**Records for this exercise**.
◇ ◇ ◇ ◇
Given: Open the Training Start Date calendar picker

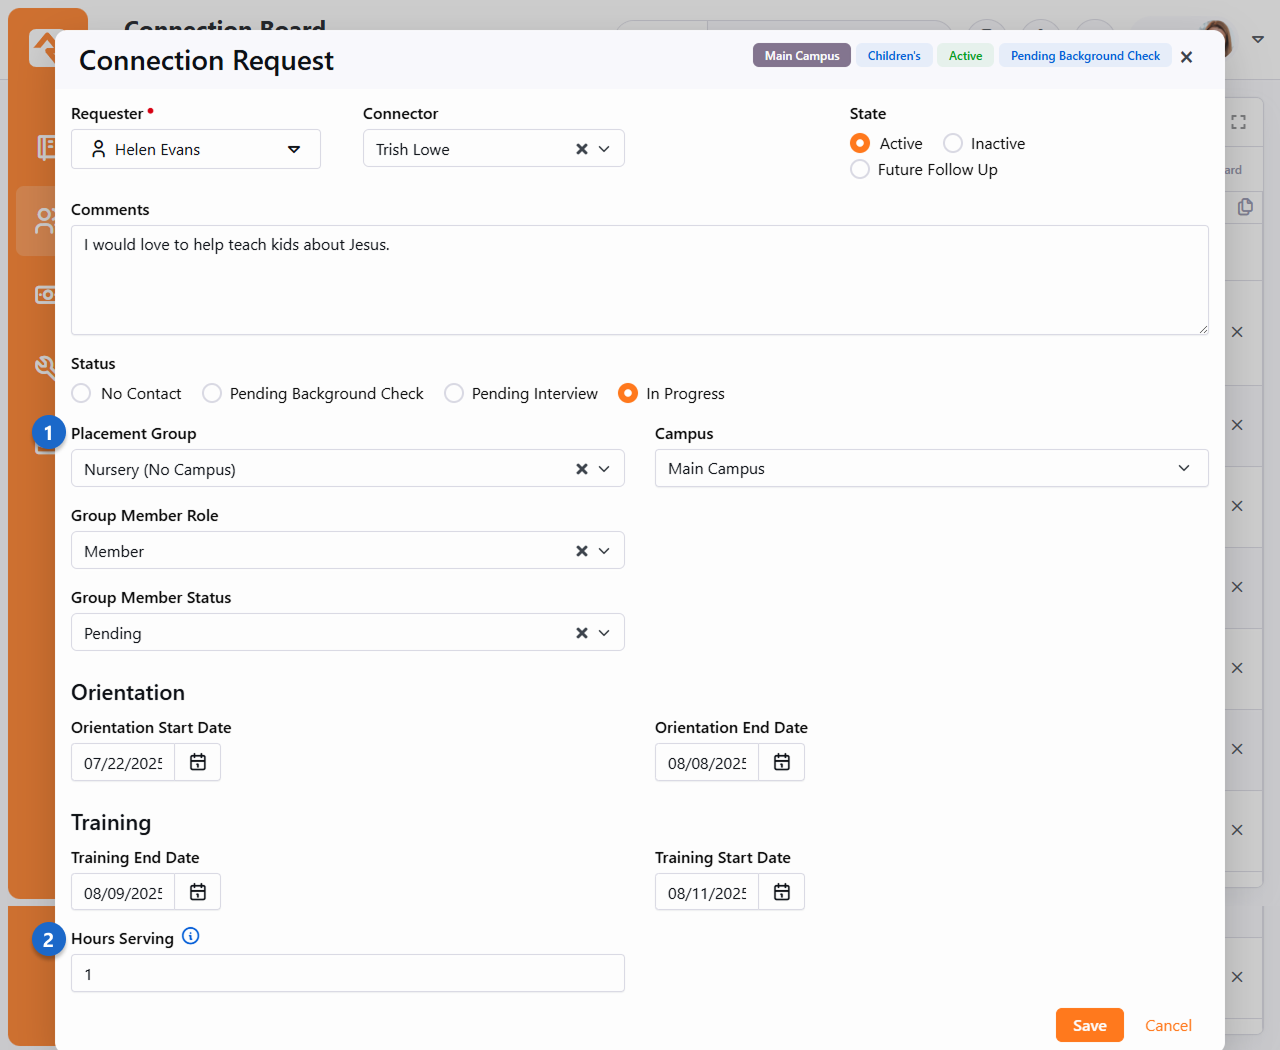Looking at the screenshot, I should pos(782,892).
◇ ◇ ◇ ◇
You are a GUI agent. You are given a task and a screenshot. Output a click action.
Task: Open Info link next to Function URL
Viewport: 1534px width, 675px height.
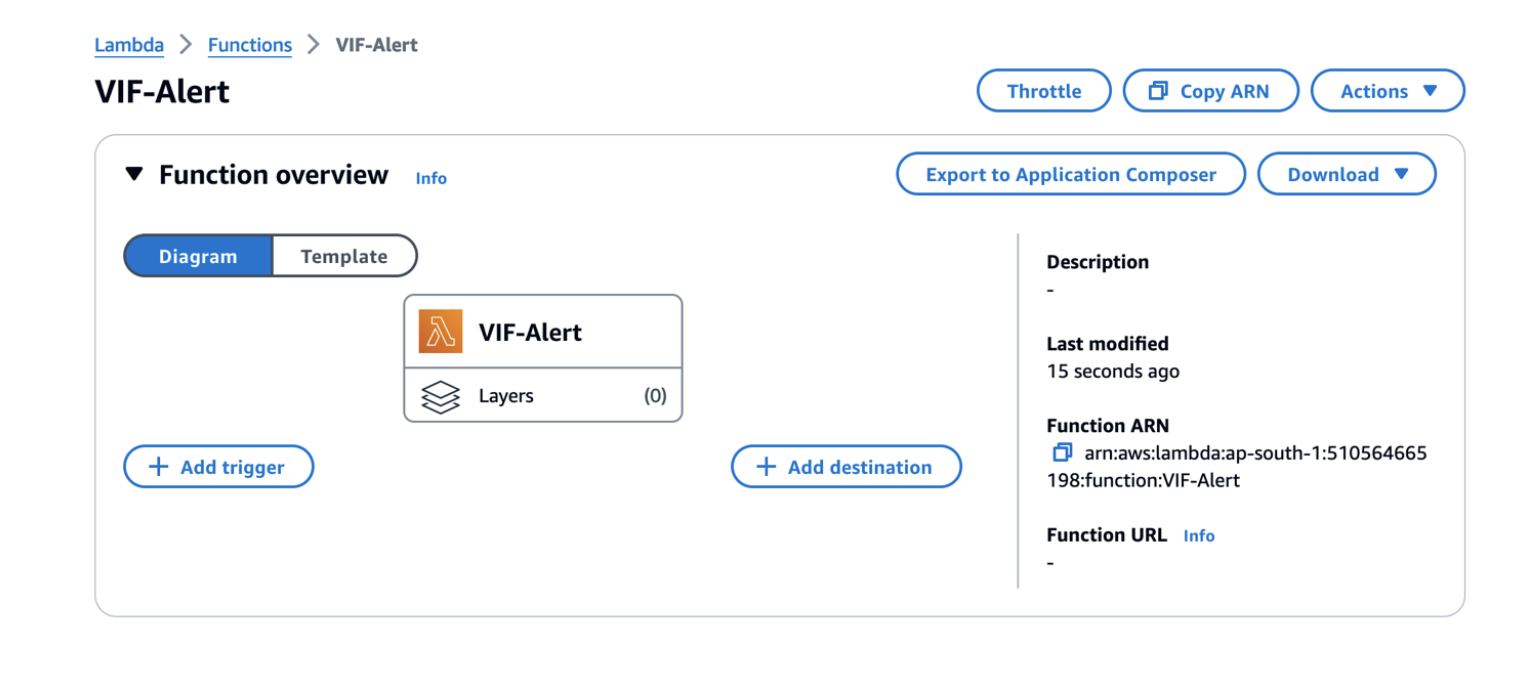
◇ ◇ ◇ ◇
**What is required**.
Once you find the line with "Task: Open Info link next to Function URL" in the entries above, output it and each line after it up to and including the line with "Viewport: 1534px width, 675px height.", and nothing else.

**Answer**.
Task: Open Info link next to Function URL
Viewport: 1534px width, 675px height.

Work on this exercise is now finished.